The Enforcer
Whatever compels
Inspector Callahan to shoot a rotten apple off San Francisco’s head, the tour
in set pieces (revolutionaries, sex merchants, Alcatraz) is wonderfully
precise. A film with a long-drawn inference from High Noon, showing the complex specialty of the earlier work’s
formal structure, a tightrope of articulation.
The intensity of
these images endows them with a planetary force, which is constantly ablated by
the force of reason. The key example (as most laborious) is the very first, a
prostitute who seduces two electric repairmen and causes them to be murdered. A
running exploration of this theme leads through a sex flick on location to a
massage parlor and a roomful of old ladies signing identical dirty correspondence
with a freshly-lipsticked kiss.
The pivot of the
drama is a rather sensitive construction on the armed revolt racket vs. the
government at bay. Eastwood’s own significant remake is The Rookie,
clarifying somewhat a dramatic device of exposition and development.
Every Which Way But Loose
Philo Beddoe’s
wooing of a country-and-western singer between scratch fights, the last of
which he loses for honor’s sake, along with the girl (but see the sequel, Any
Which Way You Can).
The children tend
to disapprove of this sort of entertainment. Lord love them, they do but echo
the parochial enthusiasms of their parents.
For the rest of
us, a treat and no mistake. It’s always pleasing when a work of art is received
by the public and confounds the critics... to gratify the former and rub the
noses of the latter in their own piddling is only just.
Forced Vengeance
Forced Vengeance takes a cue from Billion Dollar
Brain with a developing series of costumes for Norris, who thus appears in
Hong Kong attired in black trousers, vest and bow tie with a white shirt, or
wearing a Stetson, or in a U.S. Army uniform.
David Opatoshu’s
Yiddische Tai Chi is a thing to behold. Fargo’s Hong Kong is water currents and
sky.
Second Chances
This is close enough to The Horse Whisperer to make for easy
comparisons, but the differences are more important, one in particular.

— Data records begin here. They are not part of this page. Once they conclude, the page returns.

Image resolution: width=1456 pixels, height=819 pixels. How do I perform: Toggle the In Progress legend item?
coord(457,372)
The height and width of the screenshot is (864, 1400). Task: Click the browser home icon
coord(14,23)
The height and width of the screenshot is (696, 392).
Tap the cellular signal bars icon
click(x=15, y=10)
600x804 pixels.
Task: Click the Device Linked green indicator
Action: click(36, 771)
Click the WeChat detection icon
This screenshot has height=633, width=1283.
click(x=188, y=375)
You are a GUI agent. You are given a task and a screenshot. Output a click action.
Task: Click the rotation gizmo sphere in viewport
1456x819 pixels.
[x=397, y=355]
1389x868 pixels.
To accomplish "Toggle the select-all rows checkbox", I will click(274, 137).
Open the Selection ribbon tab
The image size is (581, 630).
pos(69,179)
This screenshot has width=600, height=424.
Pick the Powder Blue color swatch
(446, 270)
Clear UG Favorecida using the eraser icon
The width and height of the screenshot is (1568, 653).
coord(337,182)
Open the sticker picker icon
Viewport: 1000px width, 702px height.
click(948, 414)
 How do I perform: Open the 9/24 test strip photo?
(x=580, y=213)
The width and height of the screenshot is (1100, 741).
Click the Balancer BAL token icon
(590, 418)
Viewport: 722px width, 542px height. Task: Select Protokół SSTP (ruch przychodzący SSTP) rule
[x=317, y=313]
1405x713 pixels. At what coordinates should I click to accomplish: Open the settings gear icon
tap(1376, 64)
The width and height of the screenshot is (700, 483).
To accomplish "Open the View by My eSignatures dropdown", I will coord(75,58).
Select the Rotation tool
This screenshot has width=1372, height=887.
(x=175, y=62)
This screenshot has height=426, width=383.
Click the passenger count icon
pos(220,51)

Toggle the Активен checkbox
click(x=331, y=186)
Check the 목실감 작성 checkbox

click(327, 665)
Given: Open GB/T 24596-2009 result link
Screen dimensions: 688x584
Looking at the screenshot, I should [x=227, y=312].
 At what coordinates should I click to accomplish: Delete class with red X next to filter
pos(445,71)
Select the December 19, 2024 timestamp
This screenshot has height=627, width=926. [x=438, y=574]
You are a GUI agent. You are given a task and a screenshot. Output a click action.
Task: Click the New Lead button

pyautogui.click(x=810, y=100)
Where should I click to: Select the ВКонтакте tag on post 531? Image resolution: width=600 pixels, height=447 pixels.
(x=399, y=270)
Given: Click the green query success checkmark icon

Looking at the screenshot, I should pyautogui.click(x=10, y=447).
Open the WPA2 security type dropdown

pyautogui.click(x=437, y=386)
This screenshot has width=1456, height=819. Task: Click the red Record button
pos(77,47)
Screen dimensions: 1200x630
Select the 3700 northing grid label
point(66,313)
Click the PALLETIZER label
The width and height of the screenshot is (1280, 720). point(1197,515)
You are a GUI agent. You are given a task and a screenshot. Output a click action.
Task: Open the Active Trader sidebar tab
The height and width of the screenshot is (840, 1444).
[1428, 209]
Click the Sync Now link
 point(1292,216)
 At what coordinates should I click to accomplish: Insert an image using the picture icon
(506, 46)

The girl’s father dies in the accident, her mother is wooed by an
English doctor, the girl is an exceptionally talented rider who competes in the
rodeo against a rich girl.
The wrangler isn’t kindly or wise but rather sharp and cold in a
familiar, authoritarian way. His curt dullness is explained by the death of his
daughter in a riding accident (the rich mother is his ex-wife). The structural
implications make for generally unpleasant acting, to match the characters.
Stuart Whitman and Theodore Bikel watch this as hands or fans, Kelsey
Mulrooney is the skillful child actress in She’s So Lovely.